Selected passage:
_____
Deploying a C# app through pip
“If we bundle up this C# application inside of a Python package archive we can deploy it through our internal CheeseShop server with very little work.”
That sentence got me a lot of WTF’s and resulted in one of the worst abuses of any system I’ve ever committed.
We had a C# service that would run locally and provide an HTTP REST API for huge amounts of data in our database that was difficult to work with.* However, we had no good way to deploy a C# application, but we needed to get this out to users so people could start building tools against it.
I refused to deploy it by running it out of source control. That is how we used to do stuff and it caused endless problems. I also refused bottlenecks like IT deploying new versions through Software Center.
So in an afternoon, I wrote up a Python package for building the C# app, packaging it into a source distribution, and uploading to our Cheese Shop. The package also had functions for starting the packaged C# executable from the installed distribution. The package then became a requirement like anything else and was added to a requirements.txt
file that was installed via pip.
What I initially thought was an unsightly hack ended up being perfect for our needs. In fact it caused us to eliminate a number of excessive future plans we had around distribution. I certainly wouldn’t recommend this “technique” for anything more than early internal distribution, but that’s what we needed and that’s what it did so effectively.
_____
Set of tasks:
1) In the post about deploying a C# app through pip, condense the paragraph beginning "I refused to deploy it" into a short list that keeps its main facts.
2) Transcribe the section of the post about deploying a C# app through pip that starts at the words "Deploying a C#" and ends after the words "through Software Center.".
The material that comes next was taken from a different source.

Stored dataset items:
_____
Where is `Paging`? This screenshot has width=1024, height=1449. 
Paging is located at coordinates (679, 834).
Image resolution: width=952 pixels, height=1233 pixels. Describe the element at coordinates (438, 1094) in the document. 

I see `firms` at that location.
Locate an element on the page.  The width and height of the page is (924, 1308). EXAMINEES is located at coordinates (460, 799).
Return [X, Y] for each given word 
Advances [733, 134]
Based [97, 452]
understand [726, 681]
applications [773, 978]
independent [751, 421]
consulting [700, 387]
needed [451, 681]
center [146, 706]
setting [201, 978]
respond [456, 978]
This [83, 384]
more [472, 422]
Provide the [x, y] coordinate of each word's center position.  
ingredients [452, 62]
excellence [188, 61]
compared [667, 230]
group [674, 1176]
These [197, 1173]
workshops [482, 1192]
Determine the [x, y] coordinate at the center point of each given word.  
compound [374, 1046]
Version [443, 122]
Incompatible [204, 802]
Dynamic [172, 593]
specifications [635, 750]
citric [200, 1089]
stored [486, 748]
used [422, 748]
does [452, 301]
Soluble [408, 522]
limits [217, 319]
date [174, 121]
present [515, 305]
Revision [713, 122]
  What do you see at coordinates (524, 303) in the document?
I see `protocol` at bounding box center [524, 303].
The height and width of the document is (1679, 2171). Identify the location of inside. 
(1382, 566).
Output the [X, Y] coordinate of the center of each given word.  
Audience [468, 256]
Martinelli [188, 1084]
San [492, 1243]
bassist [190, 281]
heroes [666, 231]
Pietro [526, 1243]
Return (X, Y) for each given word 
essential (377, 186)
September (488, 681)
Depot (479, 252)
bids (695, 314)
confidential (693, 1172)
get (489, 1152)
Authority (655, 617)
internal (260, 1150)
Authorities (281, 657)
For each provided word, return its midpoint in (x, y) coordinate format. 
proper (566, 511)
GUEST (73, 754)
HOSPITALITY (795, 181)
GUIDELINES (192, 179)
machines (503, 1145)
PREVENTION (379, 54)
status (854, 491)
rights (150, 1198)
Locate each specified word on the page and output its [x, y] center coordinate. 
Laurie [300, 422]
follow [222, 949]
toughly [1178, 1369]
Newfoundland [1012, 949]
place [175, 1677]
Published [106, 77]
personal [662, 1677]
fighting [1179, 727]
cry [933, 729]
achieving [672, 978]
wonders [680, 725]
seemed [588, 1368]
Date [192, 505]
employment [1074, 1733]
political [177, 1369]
_____
Responses in order:
1)
- The writer refused to deploy the service by running it out of source control.
- That was the old way of doing things, and it had caused endless problems.
- The writer also refused bottlenecks such as IT deploying new versions through Software Center.

2)
Deploying a C# app through pip
“If we bundle up this C# application inside of a Python package archive we can deploy it through our internal CheeseShop server with very little work.”
That sentence got me a lot of WTF’s and resulted in one of the worst abuses of any system I’ve ever committed.
We had a C# service that would run locally and provide an HTTP REST API for huge amounts of data in our database that was difficult to work with.* However, we had no good way to deploy a C# application, but we needed to get this out to users so people could start building tools against it.
I refused to deploy it by running it out of source control. That is how we used to do stuff and it caused endless problems. I also refused bottlenecks like IT deploying new versions through Software Center.